+++ EXCERPT

Funny, I consider \"creamy\" to be heavy and \"acidic\" to be light. You
favor mayo- or sour-cream based salad dressings? Sweet is for dessert,
and plenty of desserts are too sweet for me. Smooth or chunky doesn\'t
matter to me.

> She likes grapefruit juice, and I\'d prefer to die of thirst first.

I don\'t drink juice at all, but grapefruit juice _is_ hardcore.

The Safeway in Oakland has Kraft singles, spray cheese, Cheez Whiz, the
whole nine yards.

Kids like that sort of stuff. Do they still make Velveeta? I\'ve heard
of it being used on pipe threads.

Of course they still make Velveeta. I have some in my fridge. My
husband used to like it in omelettes, but he\'s gone off it in favor
of Whole Paycheck\'s American cheese. I suppose in another decade
it will go bad and I will throw it away.

Our Safeway (Diamond Heights) has a cheese island with some decent
stuff, but we go to Tower or Gus\'s or Canyon Market for better cheese.
(Those stores are still in America.) Safeway doesn\'t have Cowgirl or
really good gouda.

I don\'t like cheese very much. Apart from Parmagiano-Reggiano and
Gruyere, I feel the less flavor the better. It\'s a convenient source
of protein, but that\'s about as far as I go.


See? People are different.

Yep. But you seem to have blinders on when it comes to ordinary
people and crappy food.

You seem to be snobby and intolerant. Do you live in Berkeley or the
Oakland Hills? I\'d bet you like nasty IPA\'s.

I live in Ann Arbor, Michigan. The Berkeley of the Midwest.

Safeway is for bulk shopping, milk and paper towels. Their rotesserie
chickens are OK and make great broth.

For you, perhaps. Millions of people use it for all their groceries.

We like farmers\' markets for good stuff. And the Farm Box weekly
delivery.

Safeway tends to have good stuff for a while and then replace it with
a house brand. Try to find World\'s Best Mac and Cheese, which Safeway
used to have.

Unlikely. I don\'t like mac and cheese. Never have.

And you have to go somewhere else for a really good bagel dog.

++++++

WORK TO COMPLETE -
Answer these questions from the excerpt:
(a) Which Safeway location is called "Our Safeway"?
(b) Where does one speaker say they live?
(c) According to the excerpt, what do Safeway's rotisserie chickens make?
The lines that follow have no connection to the excerpt.

+++ ENTRIES SUPPLIED

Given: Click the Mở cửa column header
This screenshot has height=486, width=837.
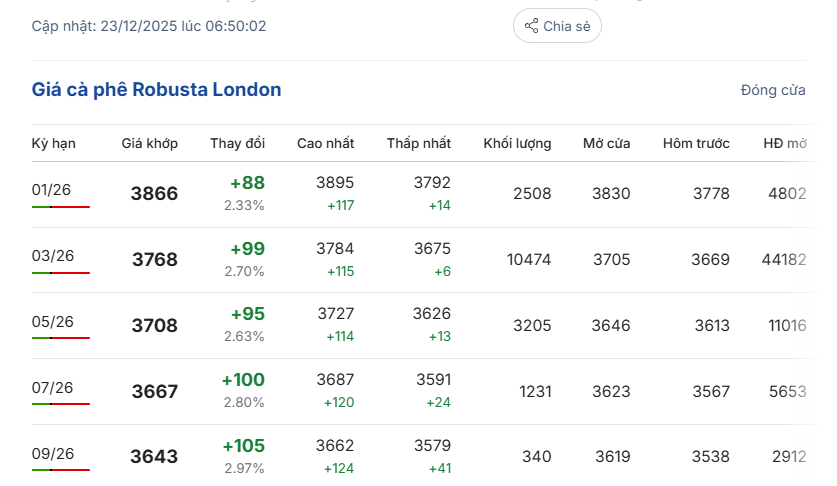Looking at the screenshot, I should pyautogui.click(x=607, y=143).
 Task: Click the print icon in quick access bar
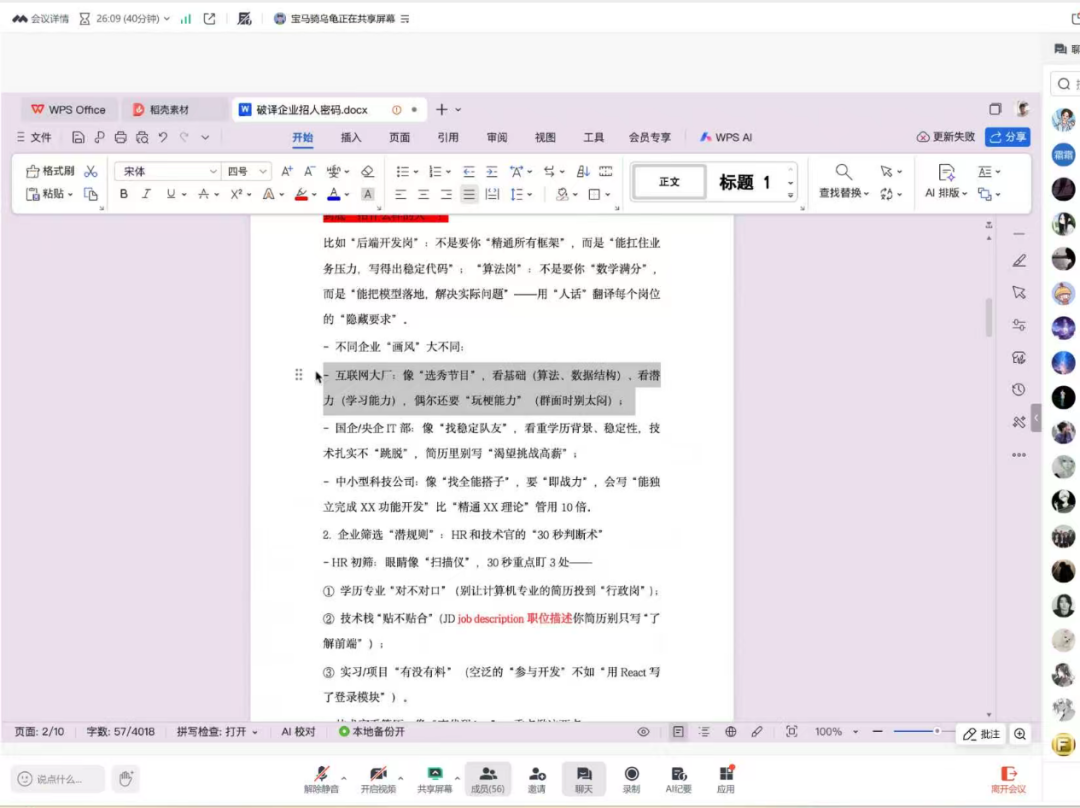[x=121, y=137]
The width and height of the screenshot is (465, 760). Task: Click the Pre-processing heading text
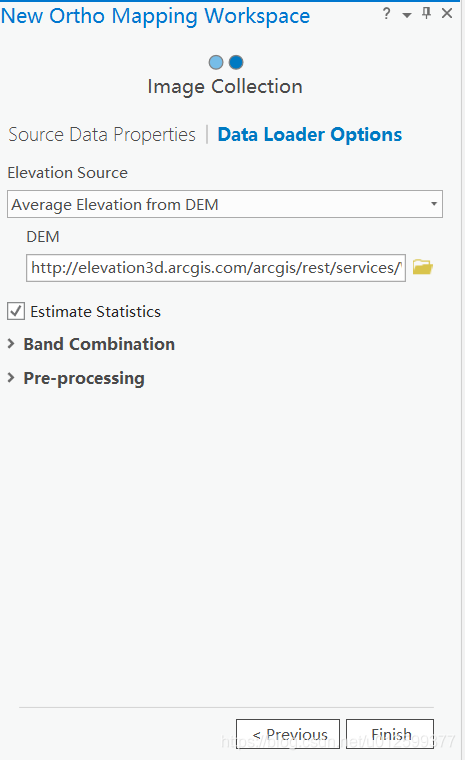(x=84, y=379)
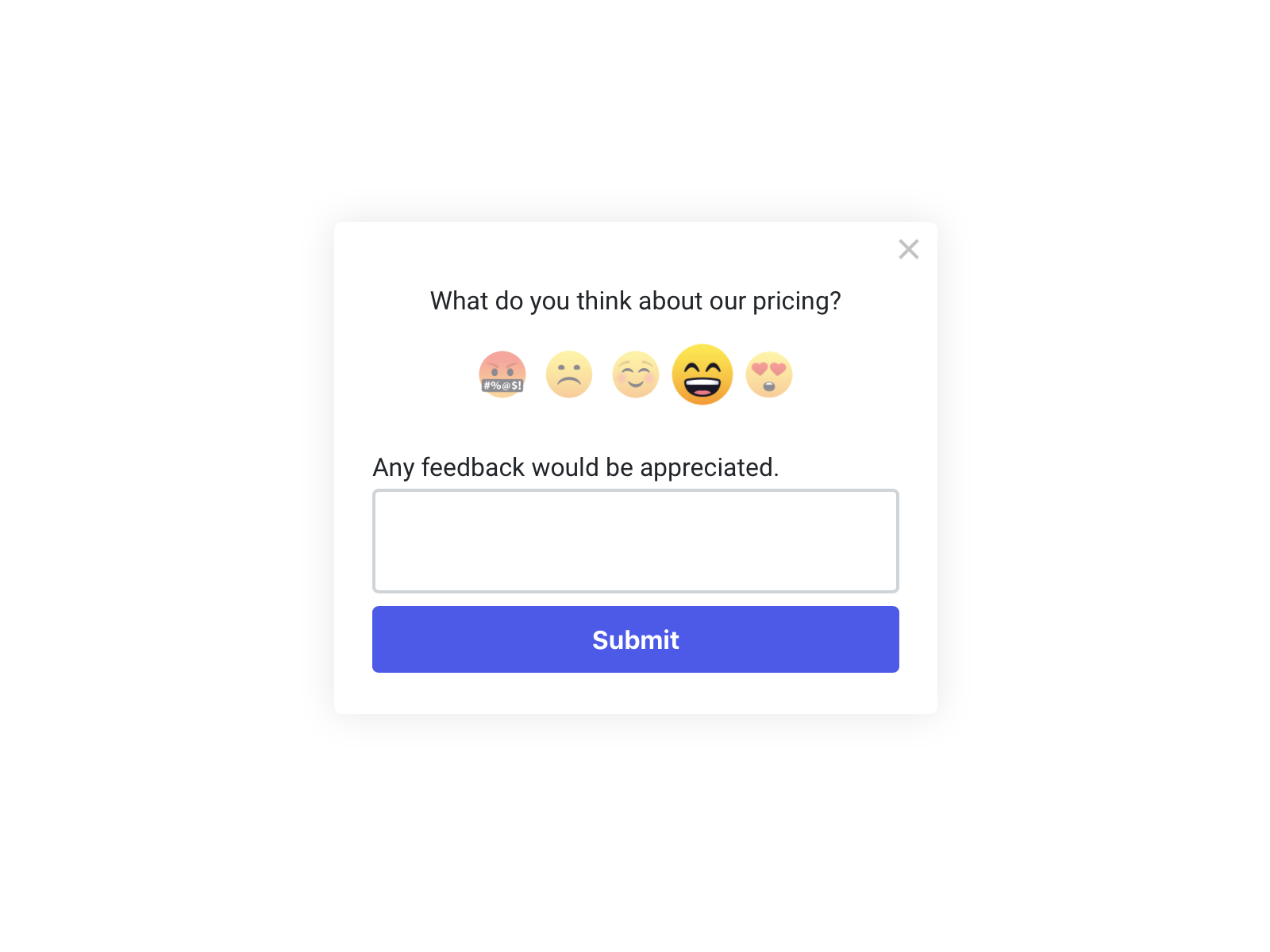Click the highlighted grinning laughing emoji
This screenshot has width=1270, height=952.
pyautogui.click(x=702, y=374)
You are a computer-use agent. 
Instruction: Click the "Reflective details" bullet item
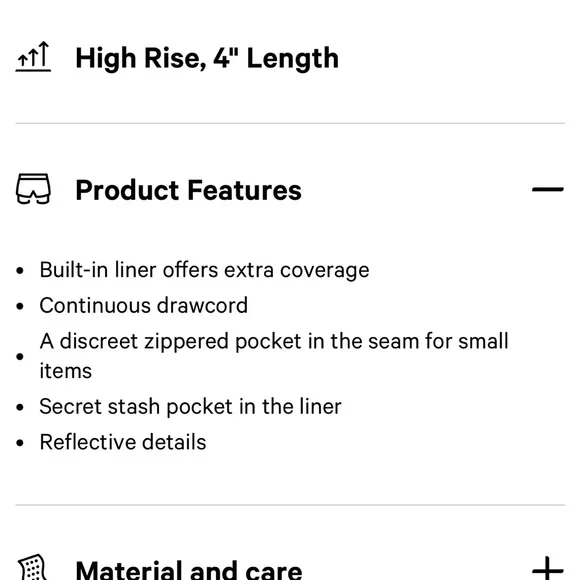click(x=123, y=442)
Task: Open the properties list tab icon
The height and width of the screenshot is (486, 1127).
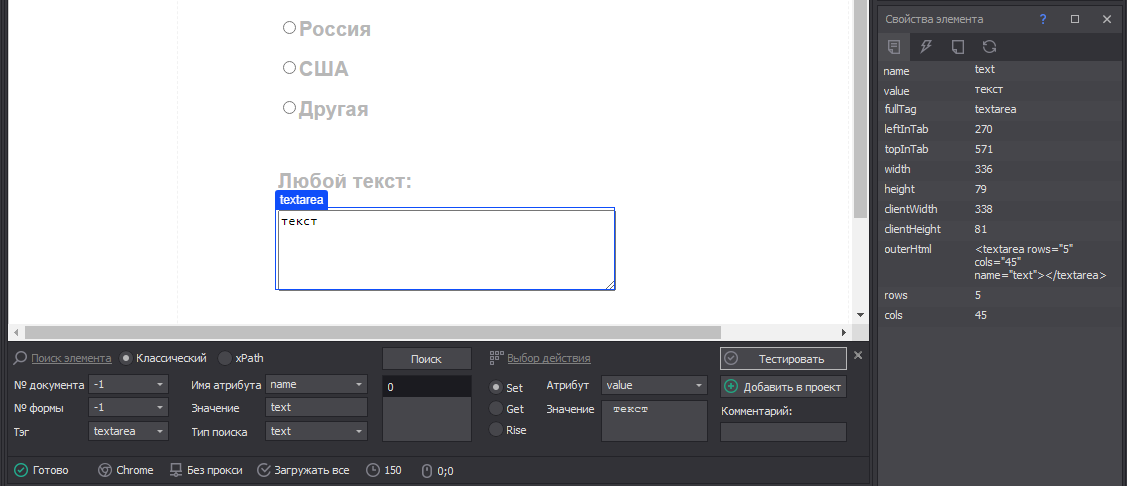Action: (x=893, y=47)
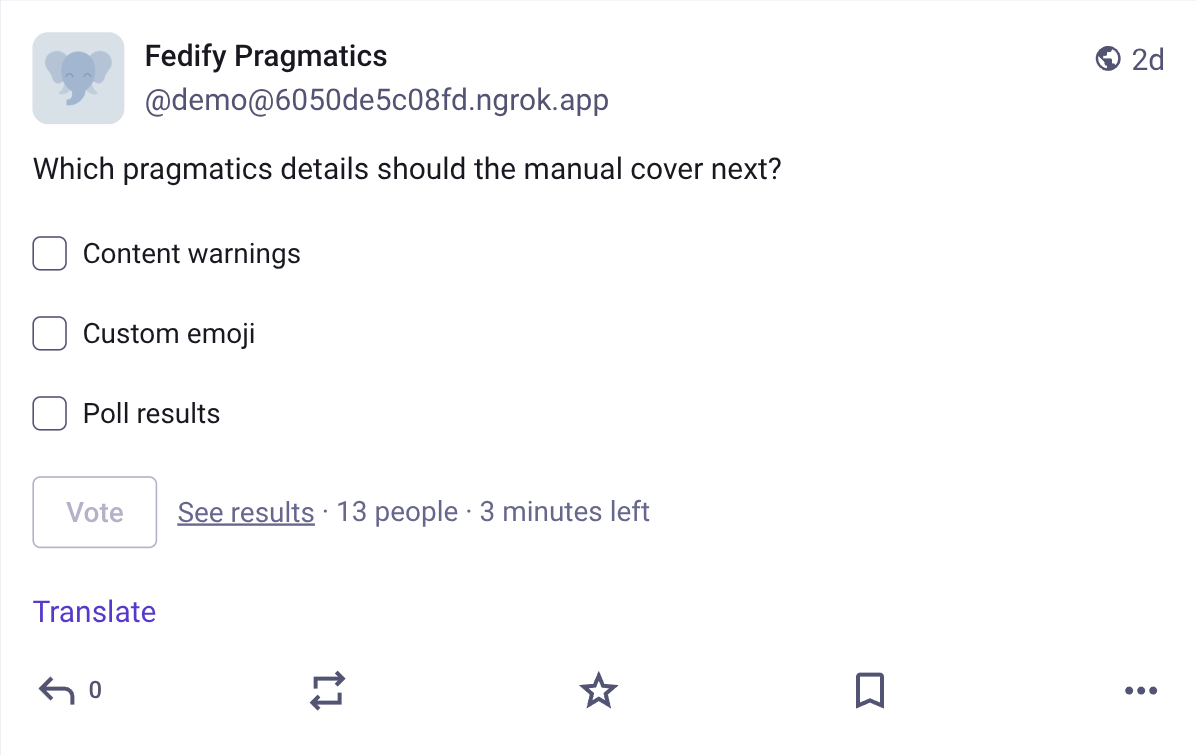Image resolution: width=1196 pixels, height=755 pixels.
Task: Click the See results link
Action: (245, 512)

++++++

RESPONSE BELOW -
(a) Diamond Heights
(b) Ann Arbor, Michigan
(c) Great broth